School and learning was another escape from both my mother’s madness and living in poverty. In school I could shine. I was told I could be somebody and I believed it. I worked hard. I got good grades. I had an edge many other kids didn’t have. I was hungry. I wanted the chance for a different life. I understood Christopher Gardner’s drive in “The Pursuit of Happyness” as one that can only be gained after life has beaten you down and you are on your knees. I think sometimes falling to the bottom of the well is exactly where we need to be before we can begin to feel the hunger for life. And it is all the more sweet when we succeed at finally obtaining a bit of happiness.
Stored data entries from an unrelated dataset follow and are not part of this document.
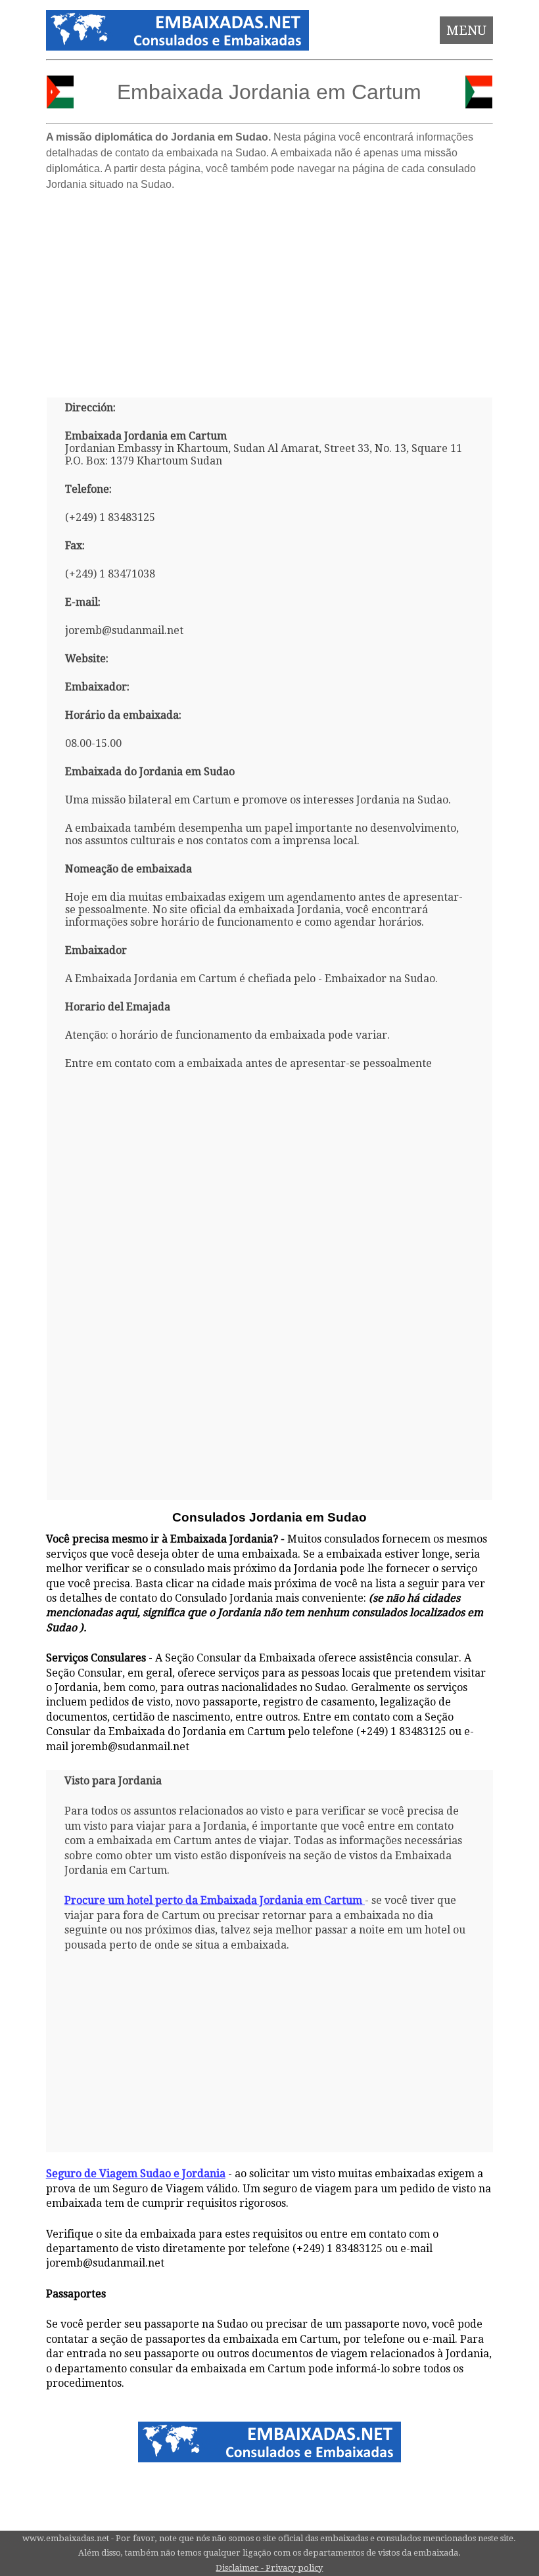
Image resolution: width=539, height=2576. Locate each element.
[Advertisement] (270, 289)
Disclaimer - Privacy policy (269, 2568)
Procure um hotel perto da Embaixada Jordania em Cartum (213, 1900)
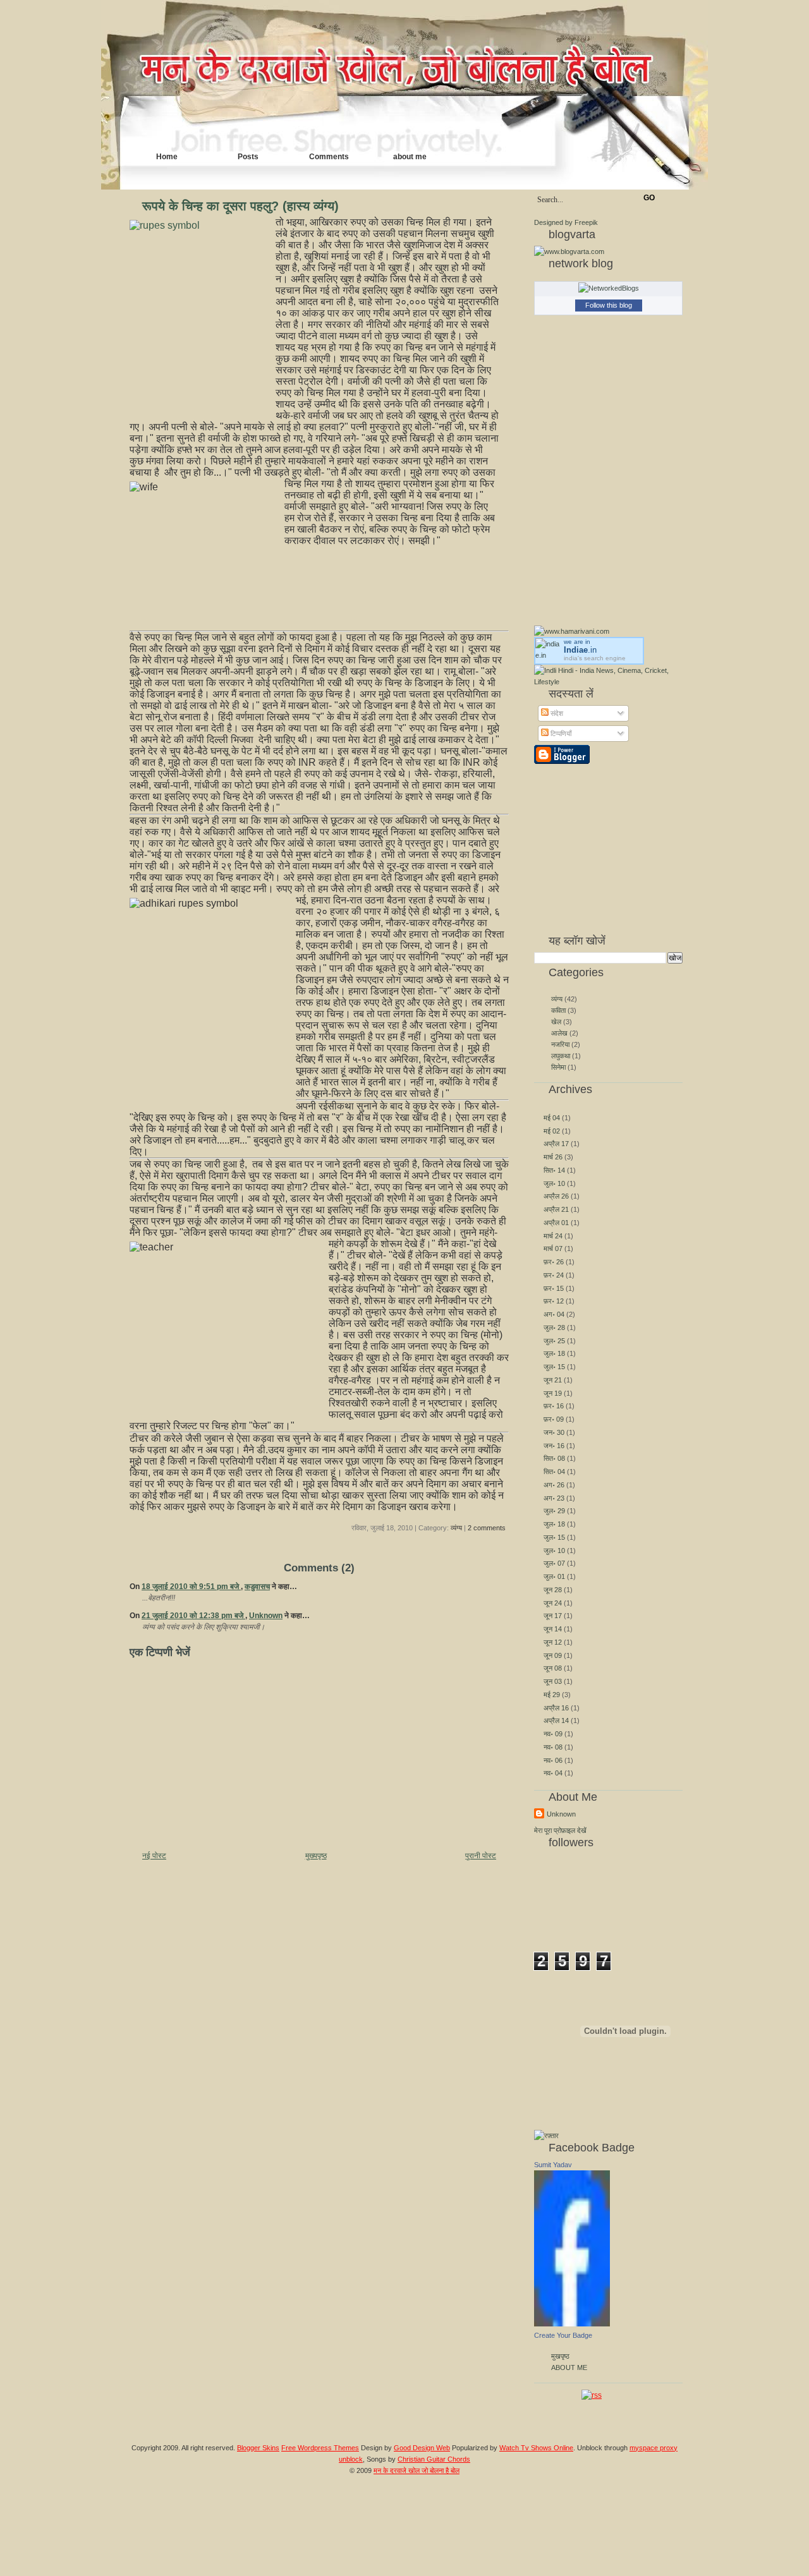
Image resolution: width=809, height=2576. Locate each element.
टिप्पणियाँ (560, 733)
I began college early when I was sixteen. I was still living at home with my mother at the time. We were running out of money despite the fact that I was working sometimes three part time jobs at once and going to school. One Thanksgiving we turned to help from a nearby church. They gave us several bags of groceries including some stove top stuffing and a can of cranberry sauce. We didn’t get to eat Turkey that year but at least we did get to eat.
During my college years my mother’s paranoia was increasing to the point where she didn’t want me out of the house. She would block the door with her body so that I could not leave our apartment. I had to plead with her to let me out the door. One day I was late for class and had to explain. Nobody had known what I was dealing with all this time. I finally broke down and told one teacher about my life. He looked at me in awe and asked, “How are you doing this?” to which I honestly replied, “I don’t know.” When I came home one day to find that my mother had threatened the upstairs neighbors with violence I knew the time had come to do something.
At the same time I was admitted to graduate school I was also looking for a group home for my mother. With her mental history, she would be rejected by many homes before we found one which would accept her. At the same time I had to find a job to support myself. On the very day that I was hired for my first good paying job, I was homeless once again. I had to stay with a friend until I got my first paycheck to pay my rent.
And this is just a fragment of my life. Since then I had to deal with struggling financially, suffering from depression, a miscarriage, infertility, my son’s autism, and now my diagnosis with Multiple Sclerosis. Nobody ever said this would be easy.
The philosophy of real life Christopher Gardner is true. Happiness is never something given to you. You are not entitled to happiness. You are simply entitled to the opportunity to work towards achieving happiness. Life is inherently unfair with hardship and heartaches. We can raise our fists to the sky and curse the universe or we can pursue our dreams the best way we can. That is all any of us can do.